National Review's Mark Krikorian thinks it's just awful that women might play a role in making public decisions:
Look, I'm a sensitive New Age guy — I cook, I do laundry, I choke up at movies (well, Gladiator, anyway). But does anyone think our enemies abroad are as enlightened as we are about feminism? Steyn is right that the specific lesson they're learning is that nukes are the best insurance against invasion — but a broader one is that our commander-in-chief is an effete vacillator who is pushed around by his female subordinates. Prof. Althouse notes, "A feminist milestone: Our male President has been pulled into war by 3 women," and Senator Graham scored points with "I Thank God for Strong Women in the Obama Administration," but we're going to pay for this.
I don't know how much influence Hillary Clinton, Susan Rice, and Samantha Power had over the Obama administration's Libya policy, and neither does Mark Krikorian. What is clear is that Mark Krikorian thinks it is terrible that they are perceived as having been influential, and that it is terrible precisely because they are women. And no, I'm not over-interpreting Krikorian's comments -- he explicitly says this:
Before you send me any burning bras, the problem is not with women leaders — the enemies of the Virgin Queen and the Iron Lady can attest to that. The problem is not even with the president having strong female subordinates. Rather, Obama's pusillanimity has been hugely magnified by the contrast with the women directing his foreign policy and the fact that they nagged him to attack Libya until he gave in. Maybe it's unfair and there shouldn't be any difference from having a male secretary of state do the same thing, but there is.

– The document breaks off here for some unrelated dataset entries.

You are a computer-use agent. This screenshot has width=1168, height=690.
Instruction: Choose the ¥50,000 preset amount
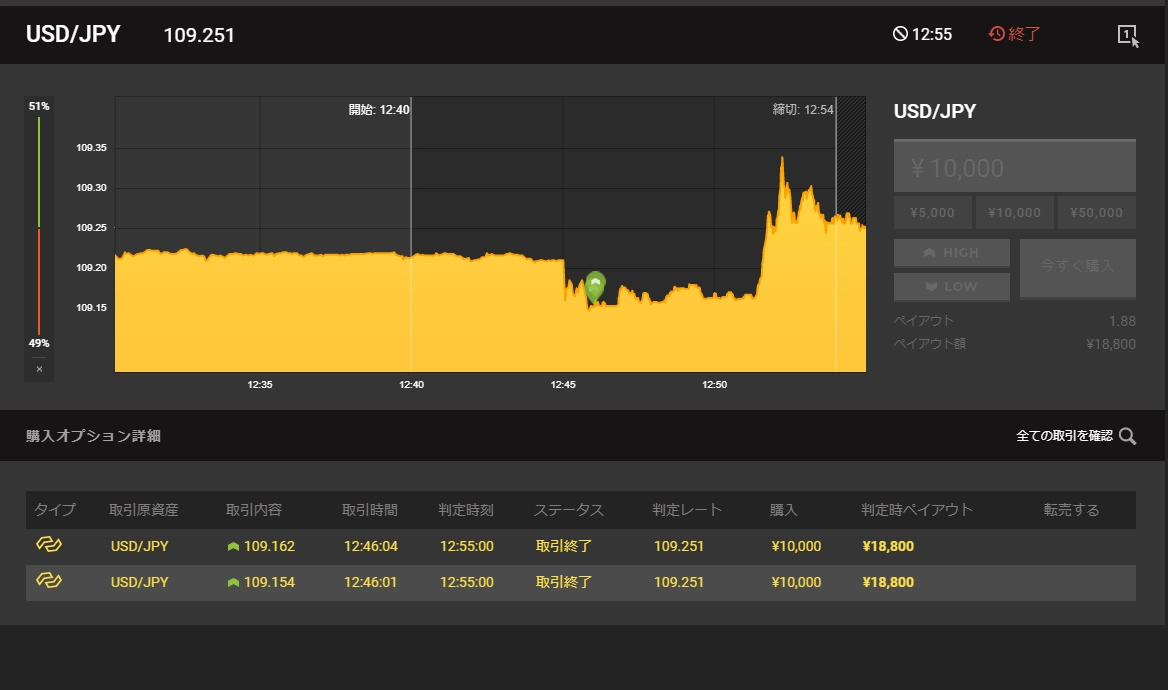click(x=1097, y=213)
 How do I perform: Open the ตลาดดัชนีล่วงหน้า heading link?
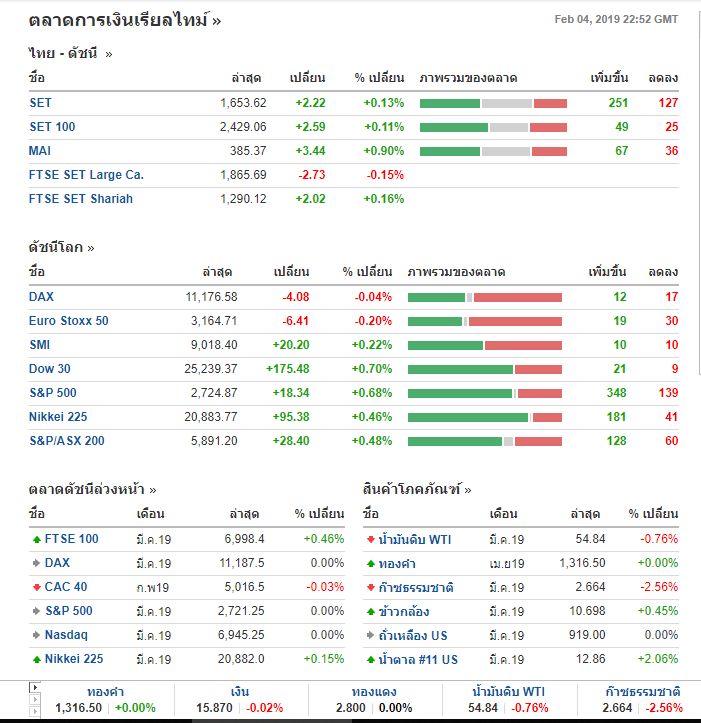(x=87, y=489)
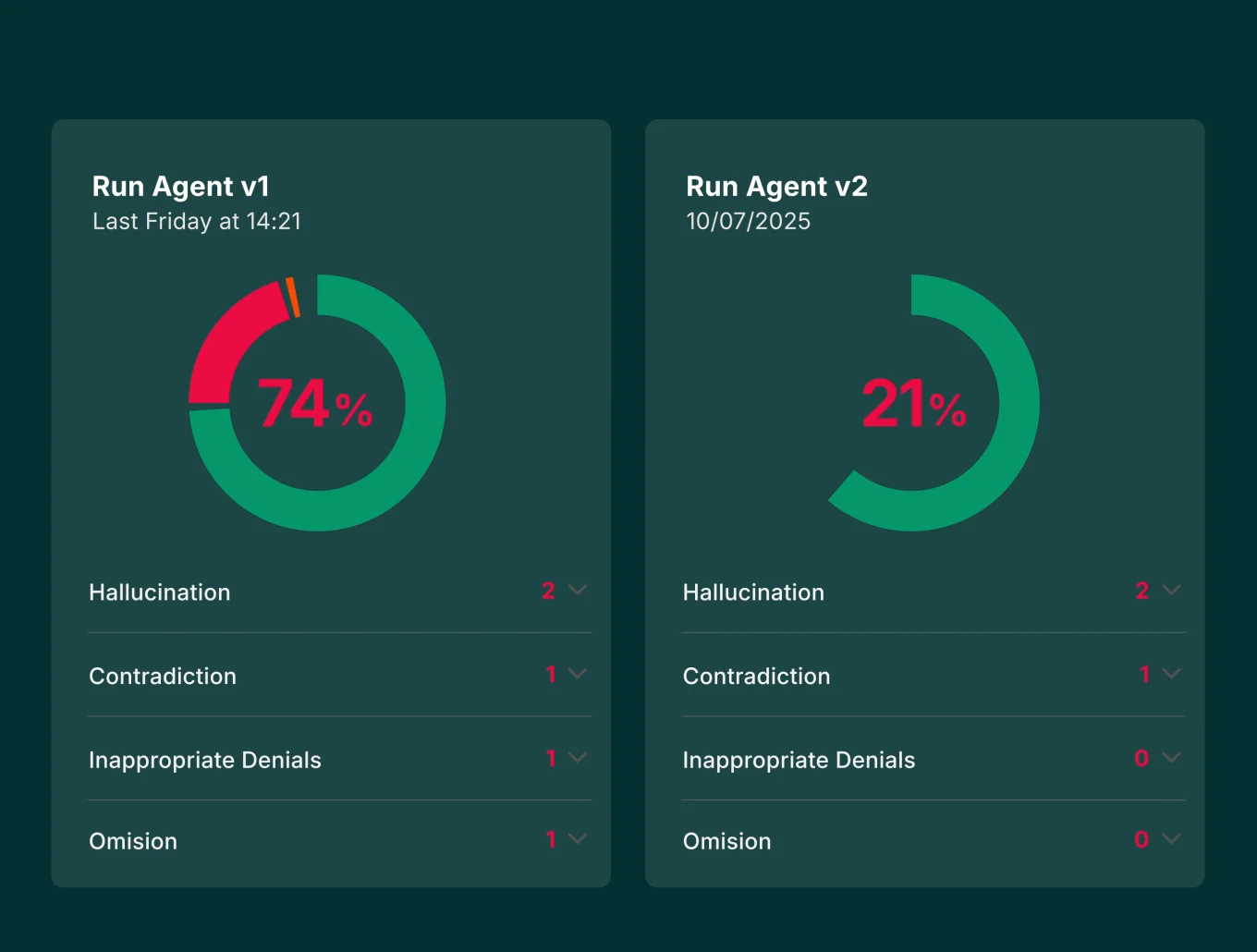Click the Run Agent v1 title

[181, 187]
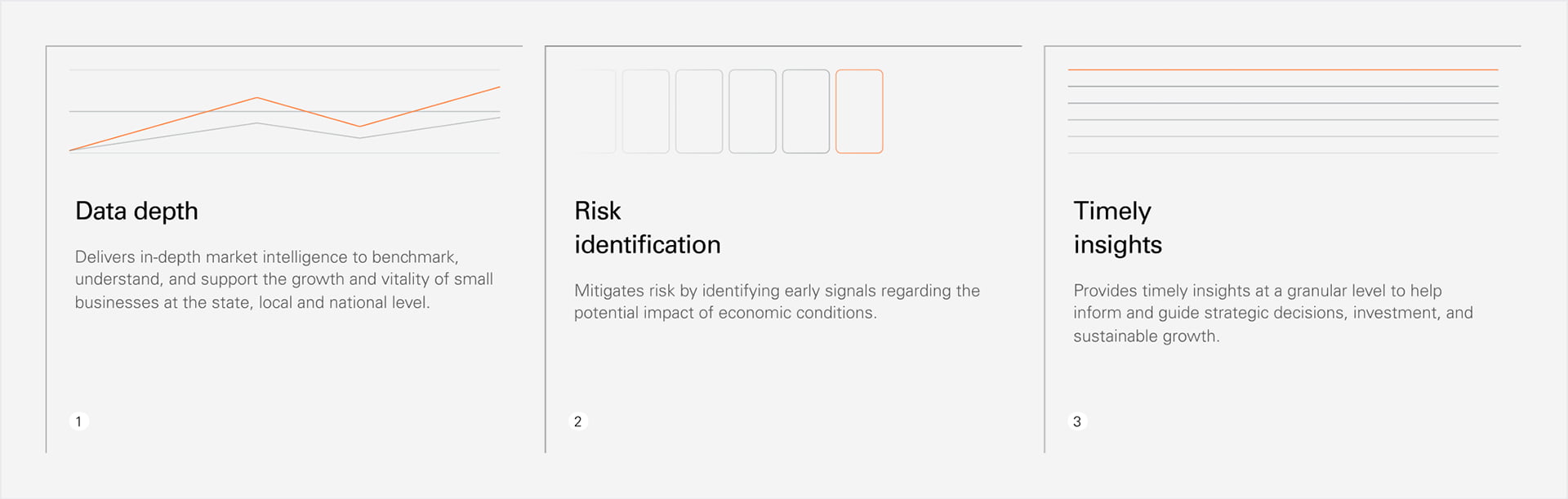Click the right endpoint of the orange chart line
The image size is (1568, 499).
(499, 87)
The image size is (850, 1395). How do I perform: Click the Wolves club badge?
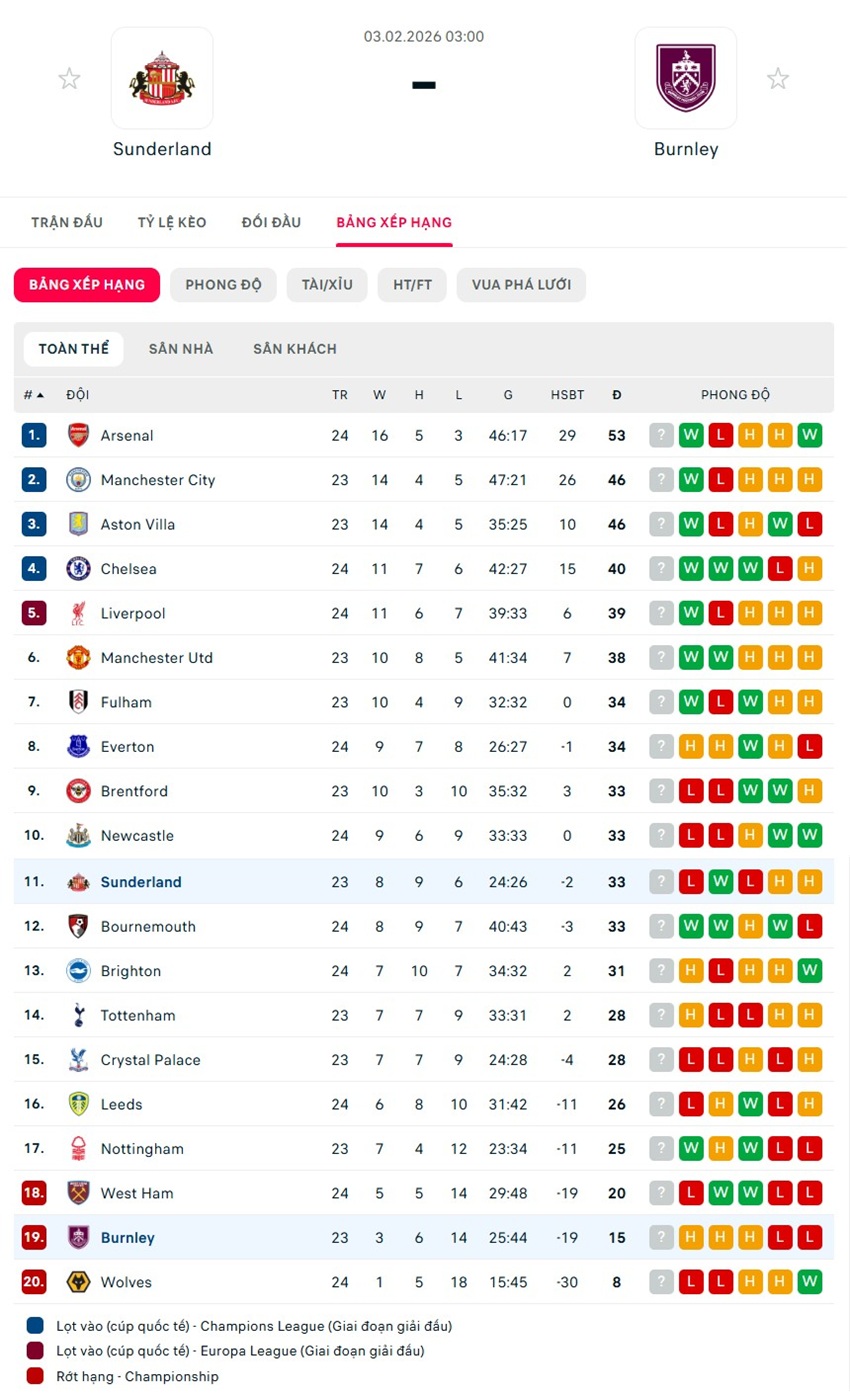pos(78,1282)
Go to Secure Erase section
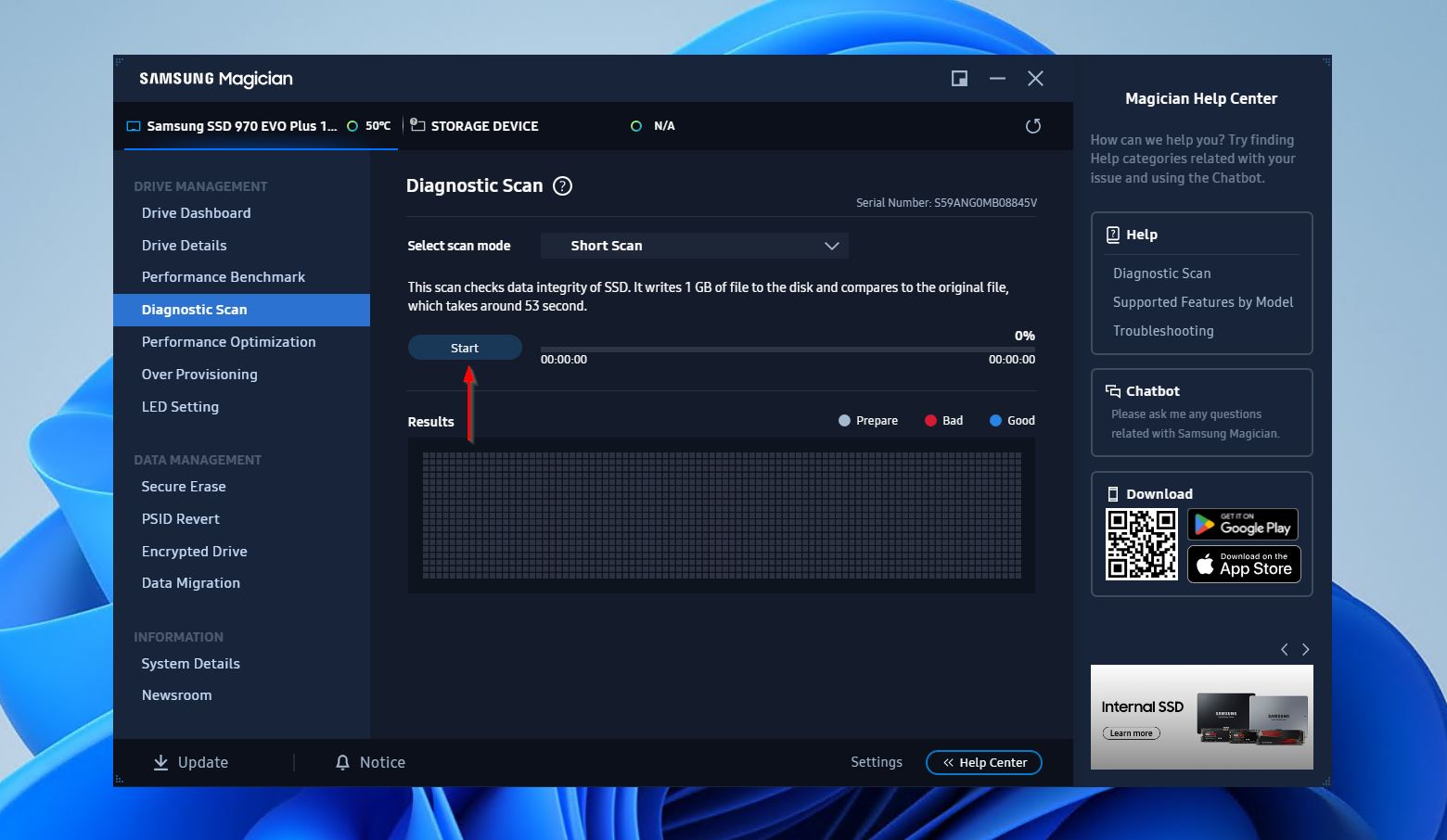This screenshot has height=840, width=1447. pyautogui.click(x=184, y=487)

Krikorian pretends that he doesn't (necessarily) think the influence of a female secretary of state should be viewed differently from the influence of a male secretary of state -- he's just describing the world as it is. But Krikorian's word choice gives him away: The three women, Krikorian writes, "nagged" Obama until he gave in.
Let's be clear about this: Mark Krikorian isn't describing sexism, he's demonstrating it.